• _TEXTAUSZUG_
Anfangs vermietete Bremer seine Wohnung einmal im Monat, dann alle drei Wochen. Und gegen Ende Jahr hatte es ihn richtig gepackt. «Die Besucher waren nett, ich habe die unterschiedlichsten Leute kennen gelernt – und ich bekam immer gute Bewertungen», sagt Bremer. Gäste und Gastgeber bewerten sich auf dem Portal gegenseitig – eine Art Qualitätskontrolle. Auch der finanzielle Aspekt war attraktiv. «Die Einnahmen haben mit geholfen, meine beiden Wohnungen zu finanzieren.» Die 2-Zimmer-Altbauwohnung in Bern kostete knapp 1300 Franken. Den Besuchern überliess er sie für 100 Franken pro Nacht. «Damit bin ich nicht reich geworden, aber es half», sagt der Mittdreissiger.

Es lief so gut, dass er Anfang Jahr sogar seinen Auftritt aufpeppte. Airbnb bietet den Gastgebern die Möglichkeit, die Wohnung von einem professionellen Fotografen ablichten zu lassen – kostenlos. Das führt einerseits zu besseren Bildern. Andererseits sind diese Fotos mit dem Gütesiegel «verified» versehen – geprüft – und wirken so vertrauenswürdiger. Mitte Januar waren die neuen Fotos im Netz. Es waren deutlich mehr als bisher, und sie boten einen detaillierten Überblick zu Wohnung und Aussicht.

• _AUFGABE A_
Beantworte anhand des Textauszugs:
(i) Wie viel Franken pro Nacht verlangte Bremer von den Besuchern?
(ii) Was kostet die Aufnahme durch einen professionellen Fotografen, die Airbnb den Gastgebern anbietet?
(iii) Wann waren die neuen Fotos im Netz?

• _AUFGELISTETE EINTRÄGE_

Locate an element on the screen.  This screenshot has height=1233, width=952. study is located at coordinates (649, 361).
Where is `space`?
...
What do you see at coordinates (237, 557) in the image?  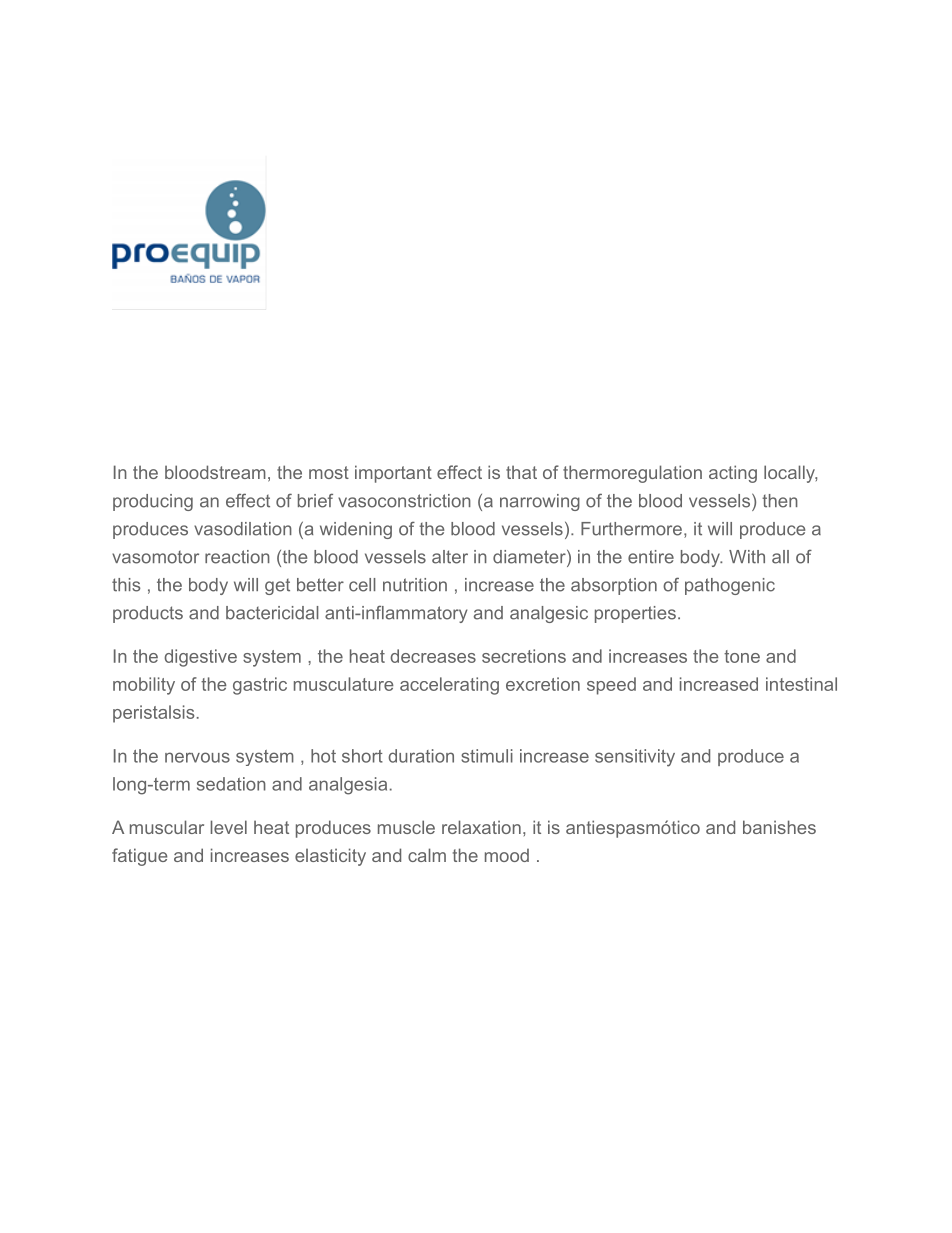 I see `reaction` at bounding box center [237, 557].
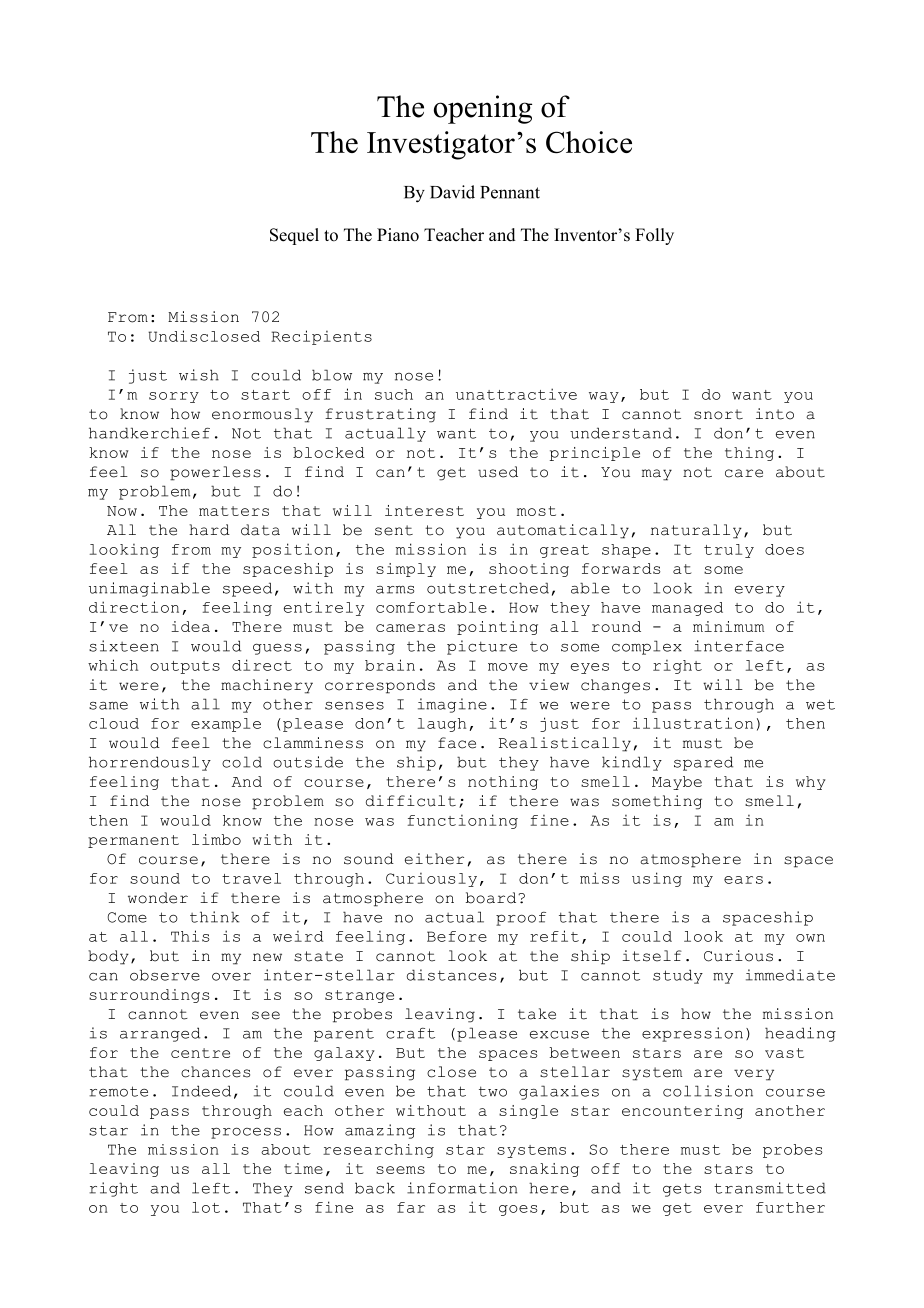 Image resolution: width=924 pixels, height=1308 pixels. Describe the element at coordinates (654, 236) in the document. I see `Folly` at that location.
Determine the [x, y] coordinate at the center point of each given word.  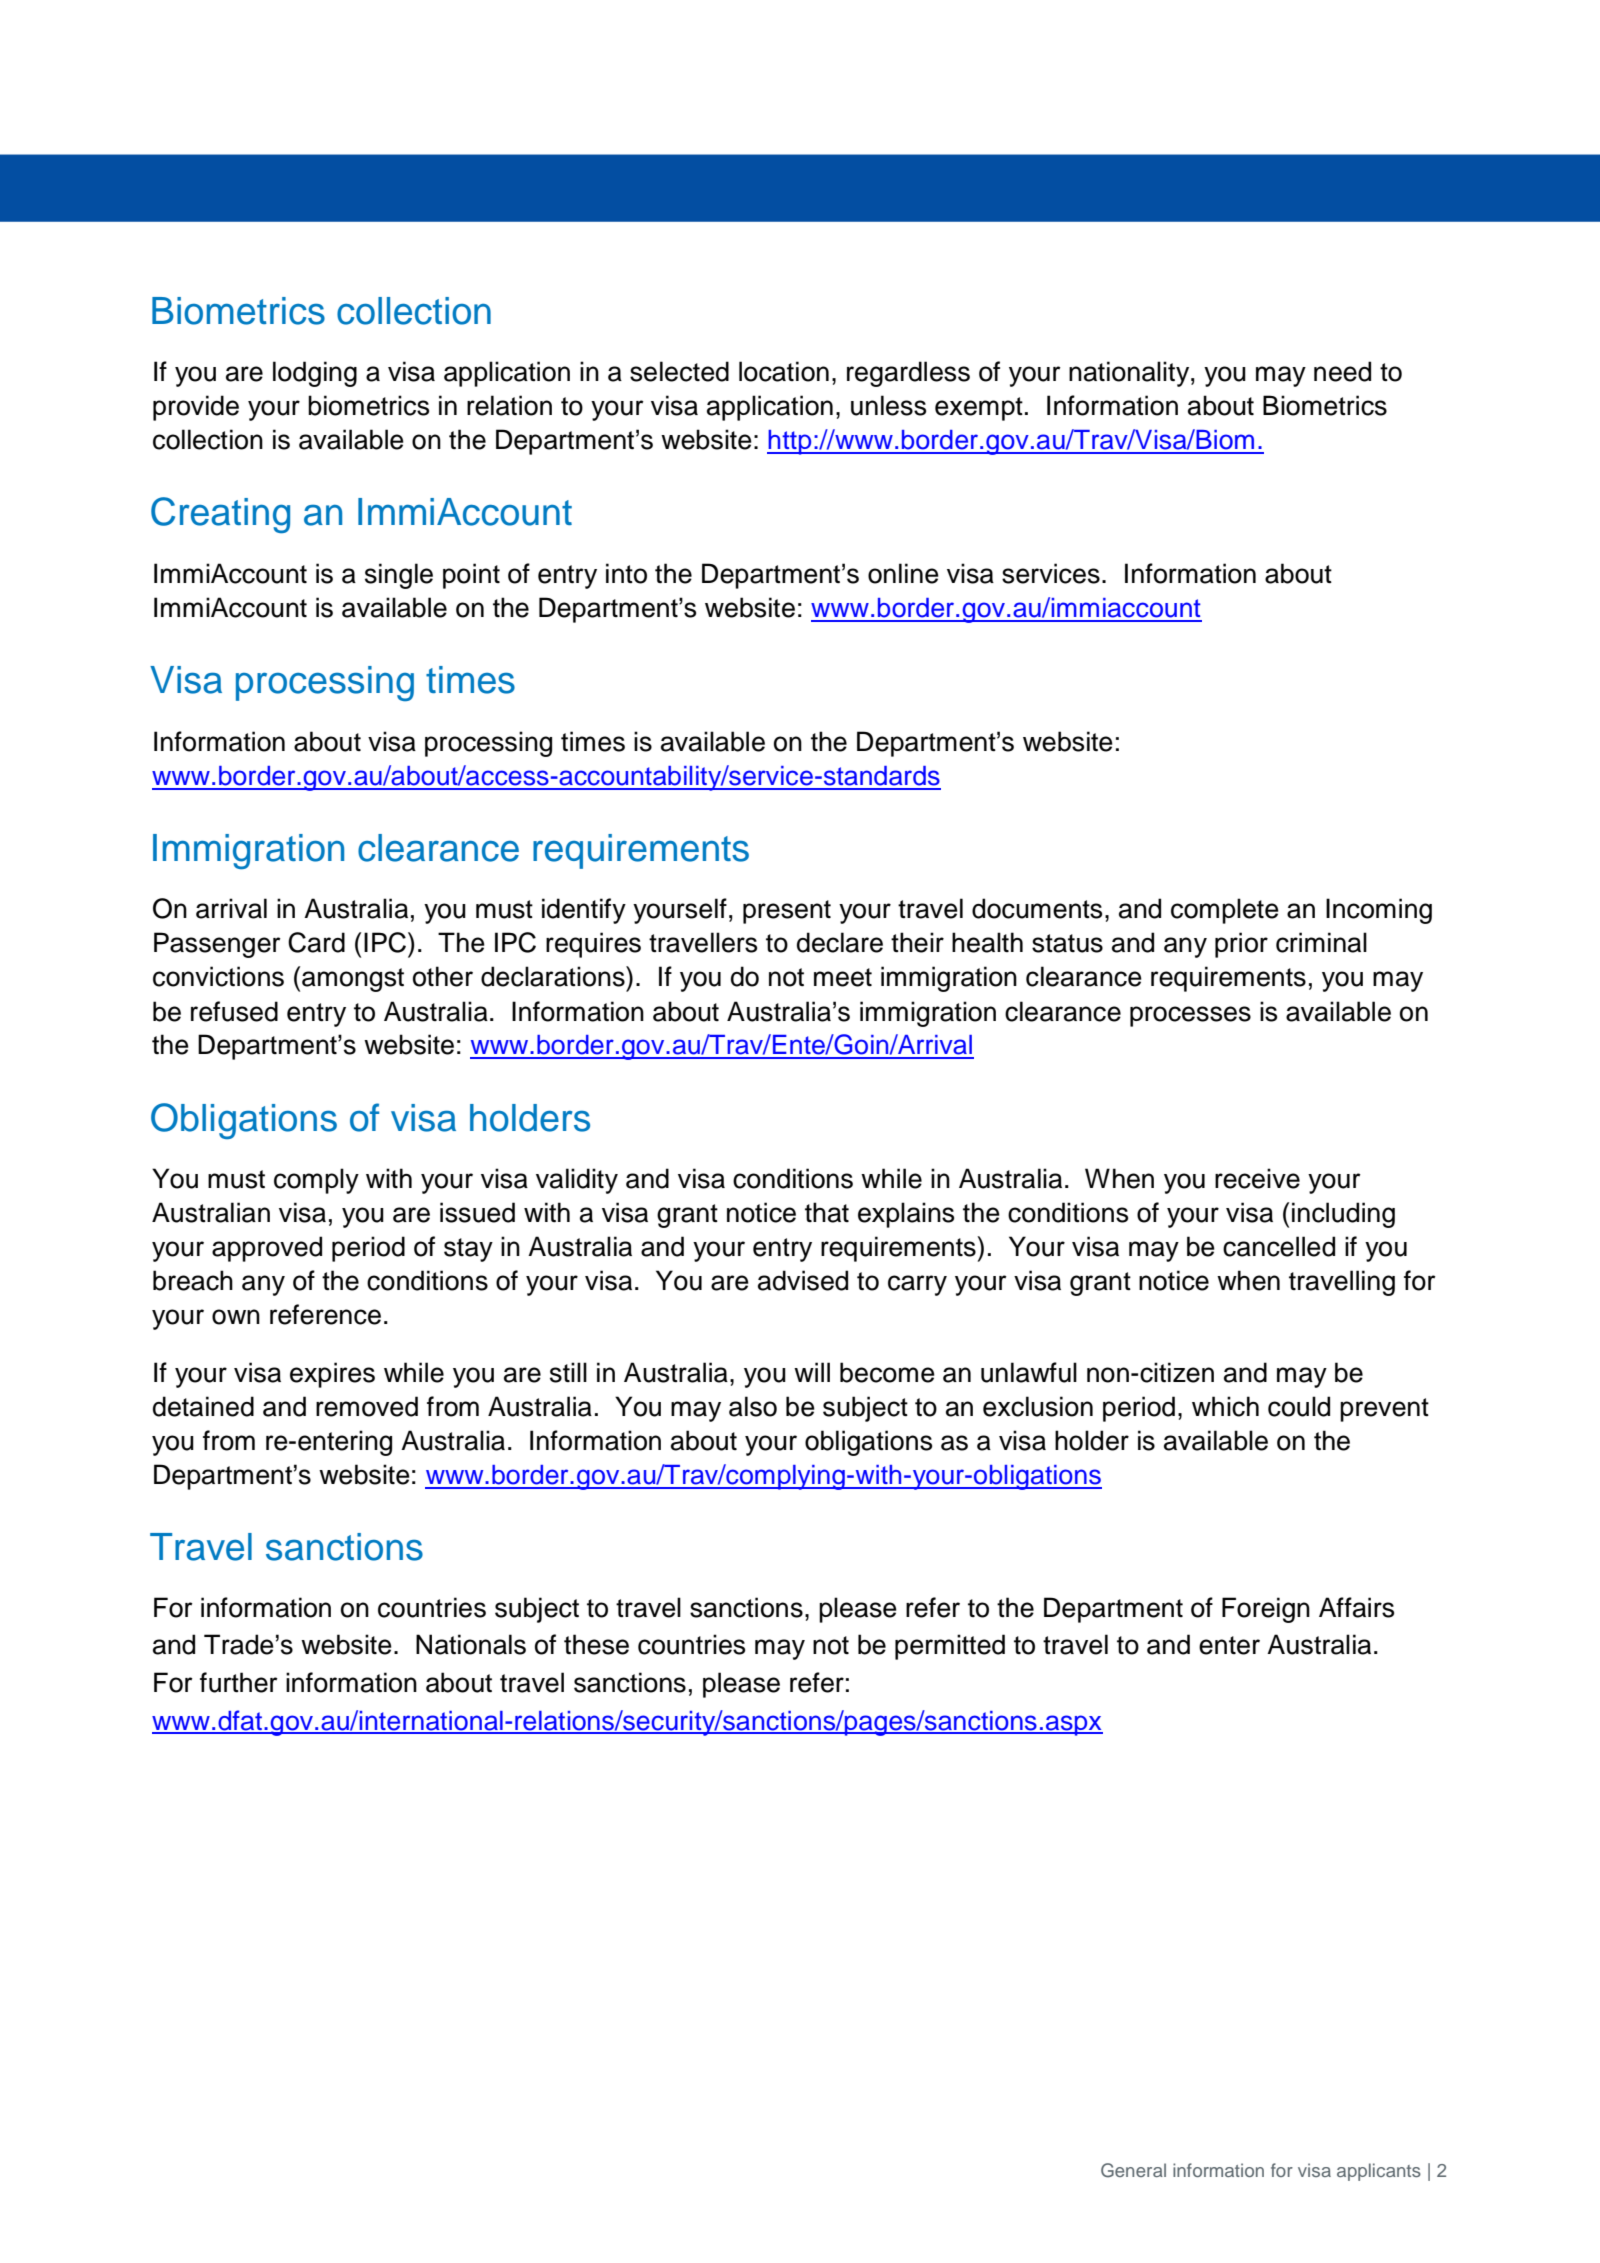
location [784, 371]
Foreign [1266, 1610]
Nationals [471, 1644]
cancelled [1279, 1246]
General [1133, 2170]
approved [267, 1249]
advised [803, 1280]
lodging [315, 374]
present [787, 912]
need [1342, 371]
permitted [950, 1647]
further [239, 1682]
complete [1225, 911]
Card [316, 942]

• _AUFGABE B_
Gib alle Einträge von der Zeile mit „approved [267, 1249]“ bis hinunter zur Zeile mit „Card [316, 942]“, beide eingeschlossen, als CSV mit den zwei Spalten anfrage und antwort wieder. Jede Zeile steht für einen Eintrag, jedes Feld steht in Anführungszeichen, und Zeilenumbrüche werden durch Leerzeichen ersetzt.

• _MUSTERLÖSUNG A_
(i) 100 Franken pro Nacht.
(ii) Nichts, sie ist kostenlos.
(iii) Mitte Januar.

• _MUSTERLÖSUNG B_
anfrage,antwort
"approved","[267, 1249]"
"advised","[803, 1280]"
"lodging","[315, 374]"
"present","[787, 912]"
"need","[1342, 371]"
"permitted","[950, 1647]"
"further","[239, 1682]"
"complete","[1225, 911]"
"Card","[316, 942]"